Plus de doute. Elle à qui l’école a tout donné doit « récupérer » ces oubliés de l’école. « Sans prétention. » Ses origines rurales et modestes la rappellent à l’ordre. Petite, cette fille d’un distillateur et d’une Atsem (agent territorial spécialisé des écoles maternelles), a vite compris qu’elle devait s’investir à l’école, « porte ouverte vers la culture et les activités ».
Dès son arrivée au sein de l’Education nationale, la maîtresse rencontre un maître G, l’un de ces enseignants un peu particuliers qui appartiennent aux Réseaux d’aides spécialisées pour les élèves en difficulté (Rased). Sa mission ? Donner aux enfants les clés pour bien se comporter en milieu scolaire. Grâce à lui, Francette découvre les intelligences multiples. Mais plus elle est confrontée à la réalité, plus elle comprend que certains sujets la dépassent. D’un côté, le système scolaire permet difficilement d’apporter une aide personna- lisée à trente élèves dans une classe. « L’Ecole ne sait pas le faire, certains instits oui. » De l’autre, les mauvaises conditions matérielles de quelques élèves pèsent lourd dans leur réussite. L’engagement syndical apparaît comme un moyen de changer les choses. D’atteindre l’équité.
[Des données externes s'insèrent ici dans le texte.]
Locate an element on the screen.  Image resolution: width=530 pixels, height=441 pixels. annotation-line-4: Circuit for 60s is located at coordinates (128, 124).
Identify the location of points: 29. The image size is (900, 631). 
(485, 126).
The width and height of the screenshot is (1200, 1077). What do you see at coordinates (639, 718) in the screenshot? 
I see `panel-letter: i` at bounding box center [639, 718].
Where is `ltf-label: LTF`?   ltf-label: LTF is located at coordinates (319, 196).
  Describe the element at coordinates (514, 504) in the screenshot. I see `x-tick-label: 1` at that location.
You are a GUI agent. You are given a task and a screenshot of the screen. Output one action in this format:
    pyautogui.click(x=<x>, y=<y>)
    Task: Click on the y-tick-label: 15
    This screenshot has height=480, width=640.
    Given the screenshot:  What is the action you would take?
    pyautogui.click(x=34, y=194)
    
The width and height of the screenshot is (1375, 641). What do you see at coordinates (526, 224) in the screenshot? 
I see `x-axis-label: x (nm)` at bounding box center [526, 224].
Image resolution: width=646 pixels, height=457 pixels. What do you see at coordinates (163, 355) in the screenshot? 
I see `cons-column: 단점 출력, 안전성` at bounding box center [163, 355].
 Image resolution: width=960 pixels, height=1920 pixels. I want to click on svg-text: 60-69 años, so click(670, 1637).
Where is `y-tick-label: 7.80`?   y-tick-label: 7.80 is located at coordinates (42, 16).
Les palmes du recteur Moret
Au fil des années, cette mère de famille n’a jamais compté ses heures. « La majorité des enseignants sont comme ça. Je me bats pour que l’institution reconnaisse leur investissement, en rémunérant les temps consacrés à la concertation et aux échanges avec les familles. » L’instit de terrain veut porter leur voix.
Le Snuipp correspond à ses va- leurs. Francette Popineau dirige la délégation départementale pendant neuf ans avant d’être appelée à Paris. Pendant cette période, elle se retrouve régulièrement face à Martine Daoust, puis Jacques Moret, anciens recteurs de l’académie de Poitiers. Les négociations parfois tendues avec ce dernier, connu pour ses coups de sang aussi intenses que brefs, ne retirent rien à la qualité des relations entre les deux opposants. Le recteur Moret va même jusqu’à la recommander à l’Ordre des Palmes académiques. Un comble pour une syndicaliste ! Il lui épingle l’insigne de chevalier, en juillet 2015. « Je crois qu’il a apprécié que je témoigne de la vraie vie des enseignants. »
A l’école, cette bonne élève a découvert le théâtre, qui lui a donné confiance en elle. Aujourd’hui, la porte-parole monte chaque semaine sur la grande scène politico-médiatique, rencontre des ministres... Sans oublier d’où elle vient.